As a young man, I hunted with a bow and arrow. I no longer hunt but recall some great memories with friends chasing elk and deer through the mountains of Montana and Oregon. Each summer was filled with practice and preparation for the annual week in hunt camp. Many times I was able to harvest an elk or deer and sometimes both.

Summer was a time of preparation. I would go through each piece of my equipment to make sure it was in proper working order and most importantly, quiet and odorless. To get in range of a game animal, sight, sound, and smell had to be considered because these three indicators could spook the animal before you got within range of your bow and arrow.

One year, at the end of summer just before the hunt, I asked Jan to join me in our walk-in closet. Closets are like well-insulated sound booths where you can hear the slightest of sounds. I turned the lights out so she could not see me. Our meeting wasn’t for a romantic encounter though the thought did cross my mind. I wanted her to focus only on sound.  This meeting was for Jan, a trusted observer, to listen for any noise I was making that I was not aware of. It would be too easy in my familiarity with my equipment to assume I was silent. As we stood in the closet, I was dressed in my full hunting attire with my bow in hand. I moved around in the closet and even drew my bow and asked Jan, “Can you hear anything?” Any noise made by my boots, clothing or archery equipment would be remedied and then and only then would I would be ready to hunt.

I wonder what it might be in each of our lives that could spook the culture to sound of our voice as we attempt to share the message of Jesus Christ? Some see this kind of a question as a compromise. It’s not. It is actually a question sourced in wisdom and compassion.

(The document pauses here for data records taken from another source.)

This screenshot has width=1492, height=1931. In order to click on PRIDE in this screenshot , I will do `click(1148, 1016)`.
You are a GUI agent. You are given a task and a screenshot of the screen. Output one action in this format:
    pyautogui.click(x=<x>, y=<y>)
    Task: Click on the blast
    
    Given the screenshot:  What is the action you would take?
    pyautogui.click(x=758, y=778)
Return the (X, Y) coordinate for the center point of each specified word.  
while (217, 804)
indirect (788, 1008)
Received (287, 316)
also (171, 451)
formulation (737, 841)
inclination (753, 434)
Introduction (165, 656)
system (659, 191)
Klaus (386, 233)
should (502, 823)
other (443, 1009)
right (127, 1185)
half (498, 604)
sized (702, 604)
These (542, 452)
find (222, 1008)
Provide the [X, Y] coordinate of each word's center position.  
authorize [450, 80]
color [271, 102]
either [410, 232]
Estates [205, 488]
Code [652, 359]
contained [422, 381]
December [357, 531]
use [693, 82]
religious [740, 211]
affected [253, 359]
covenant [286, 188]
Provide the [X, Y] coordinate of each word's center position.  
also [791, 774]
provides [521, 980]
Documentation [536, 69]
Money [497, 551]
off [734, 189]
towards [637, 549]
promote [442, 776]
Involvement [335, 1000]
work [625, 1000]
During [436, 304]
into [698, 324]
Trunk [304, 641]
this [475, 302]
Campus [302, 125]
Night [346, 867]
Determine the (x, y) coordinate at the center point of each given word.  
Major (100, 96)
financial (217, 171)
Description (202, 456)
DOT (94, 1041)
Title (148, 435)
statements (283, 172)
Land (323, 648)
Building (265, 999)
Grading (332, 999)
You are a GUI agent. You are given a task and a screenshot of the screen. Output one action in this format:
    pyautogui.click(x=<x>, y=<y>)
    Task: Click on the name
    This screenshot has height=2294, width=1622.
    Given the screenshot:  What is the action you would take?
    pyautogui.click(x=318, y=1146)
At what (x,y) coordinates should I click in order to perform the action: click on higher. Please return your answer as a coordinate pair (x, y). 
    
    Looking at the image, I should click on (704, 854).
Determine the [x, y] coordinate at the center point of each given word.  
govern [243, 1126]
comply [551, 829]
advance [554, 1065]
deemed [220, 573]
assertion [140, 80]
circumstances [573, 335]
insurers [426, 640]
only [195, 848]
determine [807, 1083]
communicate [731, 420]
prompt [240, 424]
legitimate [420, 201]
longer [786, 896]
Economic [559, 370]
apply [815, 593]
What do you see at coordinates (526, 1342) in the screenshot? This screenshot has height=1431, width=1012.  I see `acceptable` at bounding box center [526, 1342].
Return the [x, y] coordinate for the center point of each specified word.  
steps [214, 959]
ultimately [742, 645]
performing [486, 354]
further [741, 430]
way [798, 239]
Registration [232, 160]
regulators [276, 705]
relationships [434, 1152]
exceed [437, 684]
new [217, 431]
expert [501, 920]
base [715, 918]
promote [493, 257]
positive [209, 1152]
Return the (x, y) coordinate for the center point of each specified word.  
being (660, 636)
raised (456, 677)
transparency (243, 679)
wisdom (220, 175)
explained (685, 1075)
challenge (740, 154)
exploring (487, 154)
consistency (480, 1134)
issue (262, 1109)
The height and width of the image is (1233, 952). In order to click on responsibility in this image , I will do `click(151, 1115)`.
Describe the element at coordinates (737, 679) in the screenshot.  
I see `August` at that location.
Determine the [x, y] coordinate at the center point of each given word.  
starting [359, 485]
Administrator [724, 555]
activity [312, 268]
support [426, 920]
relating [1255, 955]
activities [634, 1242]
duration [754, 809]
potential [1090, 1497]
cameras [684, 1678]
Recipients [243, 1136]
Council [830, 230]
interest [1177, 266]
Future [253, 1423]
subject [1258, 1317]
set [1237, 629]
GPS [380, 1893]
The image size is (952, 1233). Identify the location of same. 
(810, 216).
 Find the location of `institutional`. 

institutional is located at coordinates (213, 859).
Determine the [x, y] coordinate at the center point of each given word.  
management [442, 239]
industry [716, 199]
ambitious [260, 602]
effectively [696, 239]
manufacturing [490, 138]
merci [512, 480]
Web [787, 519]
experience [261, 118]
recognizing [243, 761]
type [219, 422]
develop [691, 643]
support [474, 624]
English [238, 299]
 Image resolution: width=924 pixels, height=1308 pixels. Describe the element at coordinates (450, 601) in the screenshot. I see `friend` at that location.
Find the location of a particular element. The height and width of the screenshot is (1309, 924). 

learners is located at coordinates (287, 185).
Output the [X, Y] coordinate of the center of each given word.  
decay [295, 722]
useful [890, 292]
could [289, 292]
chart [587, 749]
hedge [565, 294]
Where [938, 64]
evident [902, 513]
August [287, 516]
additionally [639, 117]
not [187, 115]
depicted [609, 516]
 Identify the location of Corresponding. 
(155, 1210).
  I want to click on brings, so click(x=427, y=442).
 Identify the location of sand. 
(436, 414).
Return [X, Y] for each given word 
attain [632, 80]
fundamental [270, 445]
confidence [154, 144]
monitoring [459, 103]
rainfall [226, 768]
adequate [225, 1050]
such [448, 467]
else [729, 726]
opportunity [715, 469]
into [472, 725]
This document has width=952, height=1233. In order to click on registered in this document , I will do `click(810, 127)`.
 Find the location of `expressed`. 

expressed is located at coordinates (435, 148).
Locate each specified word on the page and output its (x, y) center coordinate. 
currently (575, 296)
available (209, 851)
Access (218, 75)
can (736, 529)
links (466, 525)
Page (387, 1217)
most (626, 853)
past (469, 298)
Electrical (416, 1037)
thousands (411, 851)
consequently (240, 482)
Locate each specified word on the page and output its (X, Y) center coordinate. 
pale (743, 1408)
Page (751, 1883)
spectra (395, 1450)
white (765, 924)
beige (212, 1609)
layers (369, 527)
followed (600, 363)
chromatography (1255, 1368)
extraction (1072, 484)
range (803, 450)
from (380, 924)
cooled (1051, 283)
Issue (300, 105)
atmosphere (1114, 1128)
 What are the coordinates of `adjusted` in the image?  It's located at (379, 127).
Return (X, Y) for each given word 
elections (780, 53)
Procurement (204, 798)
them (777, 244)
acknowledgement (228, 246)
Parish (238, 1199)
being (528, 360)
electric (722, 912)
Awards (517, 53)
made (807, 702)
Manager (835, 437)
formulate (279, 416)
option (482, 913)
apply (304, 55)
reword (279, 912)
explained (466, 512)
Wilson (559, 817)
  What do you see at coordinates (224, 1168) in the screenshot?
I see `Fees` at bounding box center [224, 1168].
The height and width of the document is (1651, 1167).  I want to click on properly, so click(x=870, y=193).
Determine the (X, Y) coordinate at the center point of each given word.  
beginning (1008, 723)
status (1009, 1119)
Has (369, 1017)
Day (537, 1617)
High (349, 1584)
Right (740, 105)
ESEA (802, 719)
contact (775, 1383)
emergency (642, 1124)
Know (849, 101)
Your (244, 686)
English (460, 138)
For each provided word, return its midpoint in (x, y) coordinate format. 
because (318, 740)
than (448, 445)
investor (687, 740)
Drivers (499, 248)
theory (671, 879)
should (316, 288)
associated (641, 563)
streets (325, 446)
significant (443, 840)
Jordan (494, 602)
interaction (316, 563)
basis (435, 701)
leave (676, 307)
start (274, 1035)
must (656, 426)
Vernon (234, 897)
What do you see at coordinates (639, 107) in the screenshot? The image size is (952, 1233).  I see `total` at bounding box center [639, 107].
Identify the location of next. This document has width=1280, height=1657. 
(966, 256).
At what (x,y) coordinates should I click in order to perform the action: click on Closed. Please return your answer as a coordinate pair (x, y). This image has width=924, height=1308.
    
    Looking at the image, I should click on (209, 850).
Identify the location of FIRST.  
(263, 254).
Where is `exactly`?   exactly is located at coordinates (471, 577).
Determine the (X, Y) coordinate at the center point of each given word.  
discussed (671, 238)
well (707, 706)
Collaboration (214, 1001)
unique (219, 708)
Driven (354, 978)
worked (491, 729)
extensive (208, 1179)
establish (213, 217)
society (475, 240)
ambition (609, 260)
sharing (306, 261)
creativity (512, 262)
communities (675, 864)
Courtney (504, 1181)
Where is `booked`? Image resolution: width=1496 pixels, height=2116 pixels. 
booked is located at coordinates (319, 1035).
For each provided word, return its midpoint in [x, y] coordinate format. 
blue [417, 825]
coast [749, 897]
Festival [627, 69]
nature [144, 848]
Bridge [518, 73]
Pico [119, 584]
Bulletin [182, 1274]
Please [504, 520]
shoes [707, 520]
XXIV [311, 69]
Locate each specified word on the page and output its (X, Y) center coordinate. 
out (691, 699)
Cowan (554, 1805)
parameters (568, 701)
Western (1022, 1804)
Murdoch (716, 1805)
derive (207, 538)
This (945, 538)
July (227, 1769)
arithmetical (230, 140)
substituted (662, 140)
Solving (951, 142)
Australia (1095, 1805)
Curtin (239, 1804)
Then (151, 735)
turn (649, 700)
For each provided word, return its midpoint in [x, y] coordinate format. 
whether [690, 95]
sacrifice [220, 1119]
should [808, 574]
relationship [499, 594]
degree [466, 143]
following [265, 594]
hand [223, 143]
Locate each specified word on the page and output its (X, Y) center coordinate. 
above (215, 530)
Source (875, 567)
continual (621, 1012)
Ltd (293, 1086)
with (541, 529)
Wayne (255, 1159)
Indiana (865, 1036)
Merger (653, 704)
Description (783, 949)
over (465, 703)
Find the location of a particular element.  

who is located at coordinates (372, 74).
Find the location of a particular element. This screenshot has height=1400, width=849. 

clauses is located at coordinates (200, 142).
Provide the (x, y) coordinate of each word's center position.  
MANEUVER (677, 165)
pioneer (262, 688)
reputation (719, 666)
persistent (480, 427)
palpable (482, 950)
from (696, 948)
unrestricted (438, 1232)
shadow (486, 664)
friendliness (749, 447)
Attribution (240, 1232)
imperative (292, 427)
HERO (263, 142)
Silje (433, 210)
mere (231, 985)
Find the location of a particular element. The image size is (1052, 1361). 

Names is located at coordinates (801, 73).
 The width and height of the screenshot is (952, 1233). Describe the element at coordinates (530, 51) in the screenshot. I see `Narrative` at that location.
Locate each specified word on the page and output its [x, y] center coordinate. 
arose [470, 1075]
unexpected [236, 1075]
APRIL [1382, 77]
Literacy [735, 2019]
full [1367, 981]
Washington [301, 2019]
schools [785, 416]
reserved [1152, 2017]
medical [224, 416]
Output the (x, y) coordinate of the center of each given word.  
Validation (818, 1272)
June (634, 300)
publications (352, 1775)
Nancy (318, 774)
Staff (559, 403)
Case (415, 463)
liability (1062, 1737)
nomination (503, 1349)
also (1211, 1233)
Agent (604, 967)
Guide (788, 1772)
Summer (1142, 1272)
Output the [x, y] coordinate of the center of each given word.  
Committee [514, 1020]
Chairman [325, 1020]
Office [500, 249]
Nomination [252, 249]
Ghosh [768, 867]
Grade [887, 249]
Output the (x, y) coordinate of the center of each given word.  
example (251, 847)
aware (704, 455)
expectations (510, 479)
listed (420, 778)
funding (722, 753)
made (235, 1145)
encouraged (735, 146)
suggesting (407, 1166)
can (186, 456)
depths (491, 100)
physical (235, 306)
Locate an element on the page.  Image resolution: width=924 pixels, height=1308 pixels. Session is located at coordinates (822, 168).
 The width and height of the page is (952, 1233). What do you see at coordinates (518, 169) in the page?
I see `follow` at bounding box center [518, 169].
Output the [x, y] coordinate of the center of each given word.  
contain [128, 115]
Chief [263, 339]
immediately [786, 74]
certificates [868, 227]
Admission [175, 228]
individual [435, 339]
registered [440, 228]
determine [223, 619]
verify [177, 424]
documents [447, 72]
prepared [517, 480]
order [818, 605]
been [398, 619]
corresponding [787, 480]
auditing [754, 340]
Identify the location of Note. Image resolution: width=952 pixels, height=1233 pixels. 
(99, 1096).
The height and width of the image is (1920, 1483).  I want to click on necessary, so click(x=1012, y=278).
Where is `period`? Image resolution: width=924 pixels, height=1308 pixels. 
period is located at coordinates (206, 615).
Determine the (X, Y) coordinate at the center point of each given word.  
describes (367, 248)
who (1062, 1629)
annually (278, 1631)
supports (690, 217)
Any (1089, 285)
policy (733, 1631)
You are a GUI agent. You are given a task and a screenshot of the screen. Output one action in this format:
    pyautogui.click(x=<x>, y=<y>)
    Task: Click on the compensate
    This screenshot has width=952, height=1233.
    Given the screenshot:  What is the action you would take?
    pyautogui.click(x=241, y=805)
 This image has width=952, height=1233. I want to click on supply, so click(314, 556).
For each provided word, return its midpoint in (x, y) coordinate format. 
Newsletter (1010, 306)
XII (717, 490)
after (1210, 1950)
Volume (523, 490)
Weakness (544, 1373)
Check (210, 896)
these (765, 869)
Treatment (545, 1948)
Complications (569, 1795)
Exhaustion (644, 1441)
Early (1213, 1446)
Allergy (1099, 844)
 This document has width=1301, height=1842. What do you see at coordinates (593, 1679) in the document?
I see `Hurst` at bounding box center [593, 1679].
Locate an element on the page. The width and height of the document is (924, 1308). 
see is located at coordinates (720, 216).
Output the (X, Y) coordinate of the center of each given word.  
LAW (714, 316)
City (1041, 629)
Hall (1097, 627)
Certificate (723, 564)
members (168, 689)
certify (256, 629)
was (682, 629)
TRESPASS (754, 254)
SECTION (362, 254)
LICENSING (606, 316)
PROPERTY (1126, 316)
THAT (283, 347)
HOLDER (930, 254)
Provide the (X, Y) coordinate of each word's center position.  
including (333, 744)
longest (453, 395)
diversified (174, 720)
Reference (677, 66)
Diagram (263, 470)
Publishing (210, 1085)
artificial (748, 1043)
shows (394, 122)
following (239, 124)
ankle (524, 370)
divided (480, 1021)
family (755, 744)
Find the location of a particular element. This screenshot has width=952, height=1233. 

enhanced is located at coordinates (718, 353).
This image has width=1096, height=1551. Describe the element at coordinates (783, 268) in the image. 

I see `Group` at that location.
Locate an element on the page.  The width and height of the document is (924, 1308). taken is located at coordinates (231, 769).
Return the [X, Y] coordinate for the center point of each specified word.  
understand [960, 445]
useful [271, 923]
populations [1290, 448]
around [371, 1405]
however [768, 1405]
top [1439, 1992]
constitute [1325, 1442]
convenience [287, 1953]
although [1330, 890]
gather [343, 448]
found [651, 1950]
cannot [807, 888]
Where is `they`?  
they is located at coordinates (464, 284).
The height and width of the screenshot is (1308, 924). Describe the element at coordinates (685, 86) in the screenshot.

We are all guilty of spooking people from time-to-time, this writer included. We can live with a lot of unexamined assumptions. Assumptions can create unnecessary distance between our lives and the people we want to reach. At times misguided people have defined this chasm of ignorance as something holy and allowed it to create a “us versus them” mentality.

On the opposite ends of this issue are two camps. One end I call the “Hallelujah, Amen, Praise the Lord” folks who cannot comment on anything about God without using a language that resembles a snake-handling sawdust floor revival meeting. On the other end are the intellectuals of faith who have allowed an academic shrouded language of literary excellence to place any conversation with them beyond the reach of us common folk. These are very different ways of living a life of faith, but in the end, they create a similar result – distance.

In the middle of these two narrow extremes is the vast and untapped resource pool of people we want a simple and honest representation of Jesus expressed with a familiar sounding language and with a lifestyle that is holy but not so far out there that a seeker feels like they need to wrap their head in tinfoil in order to be able to dial into our unique God-frequency.

Maybe it’s time to have an honest friend meet you in your spiritual closet and ask them, “Can you sense anything I am saying or doing that would spook someone?” This is a tough place to go because it may require some honest and painful change. Once you ask these tough questions and make the needed adjustments you will be ready for the hunt.